OptiX Bug? crash with CUDA error: Kernel ret (700) when not rtPrinting anything (small demo code)

I have a crash with the following exception:

This is the sourcecode of the cuda file (edit: cpp file see below):

#include <optix_world.h>
struct BiDirSubPathVertex {bool existing;};
using namespace optix;

rtCallableProgram(void, sampleLightPath, ());
rtCallableProgram(void, sampleEye, ());
rtDeclareVariable(uint2,         launch_index, rtLaunchIndex, );
rtBuffer<float4, 2>              output_buffer;
RT_CALLABLE_PROGRAM void sampleLightPath_f() {}
RT_CALLABLE_PROGRAM void sampleEye_f() {}

RT_PROGRAM void pathtrace_camera() {
    BiDirSubPathVertex lightVertices[2];
    lightVertices[0].existing = false;
    lightVertices[1].existing = false;

    for(unsigned int i=0; i<2; i++) {
        if(!(lightVertices[i].existing)) break;
//    rtPrintf("cztery\n");

    output_buffer[launch_index] = make_float4(1.f, 1.f, 1.f, 1.f);

RT_PROGRAM void exception()
    output_buffer[launch_index] = make_float4(1.f, 1.f, 0.f, 0.0f);

You see the rtPrintf? if the comment signs are removed, the program doesn’t crash. So while the crash is simple to work around in this specific place, it would be hard if the print is not already there.

The original code file was about 700 lines long, the functions had parameters and traced rays. While removing more and more code, it always depended only on this one rtPrintf whether it crashed or not. In the original code I had exceptions and printing enabled, but it didn’t make any difference.

I verified the crash on Win7 64 (vs12 compiler, nvidia driver around 336 whql) and OpenSuse Linux 13.1 64 (gcc 4.8, nvidia driver 331.49), both systems had Cuda 5.5 and Optix 3.5 installed. the workstation has an AMD quadcore and a GeForce GTX 550Ti.


additionally verified on a Win7 64bit, vs12 compiler, nvidia driver 332.76, cuda 5.0 and Optix 3.0. the workstation has a intel xeon quad core and quadro 2000 graphics.<<

minimal example: http://xibo.at/meine/optixCrashBugPrintMinimalExample.zip new file with less code
It’s based on sutil, the same build steps as in the optix examples are necessary.
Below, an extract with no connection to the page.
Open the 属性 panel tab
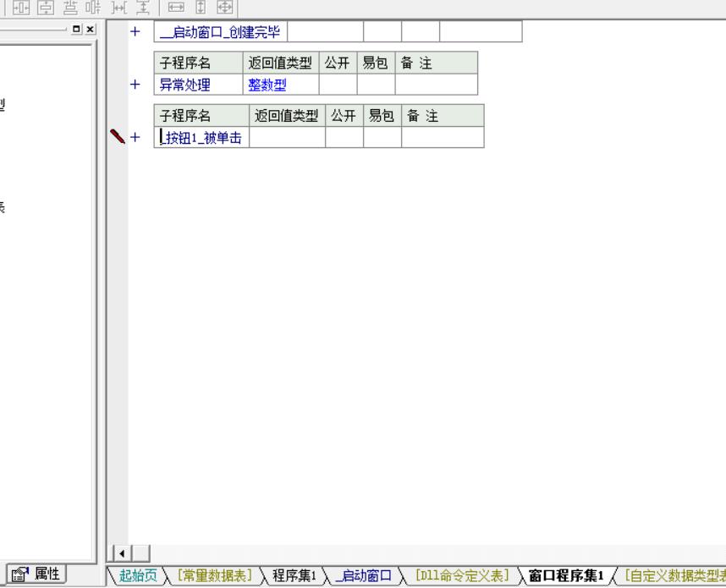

Is anybody able to reproduce?


Not sure if this will help in your particular case, but I have seen rtPrint cover up unrelated memory corruption problems.

memory corruption on host or device side?

yes, I was thinking of memory corruption all the time. That’s also why I shortened the program to these 31 lines, the host side, apart from sutil is also just 65 lines long.

If something, it could be memory corruption on the host side inside sutil. maybe I should stop using this behemoth.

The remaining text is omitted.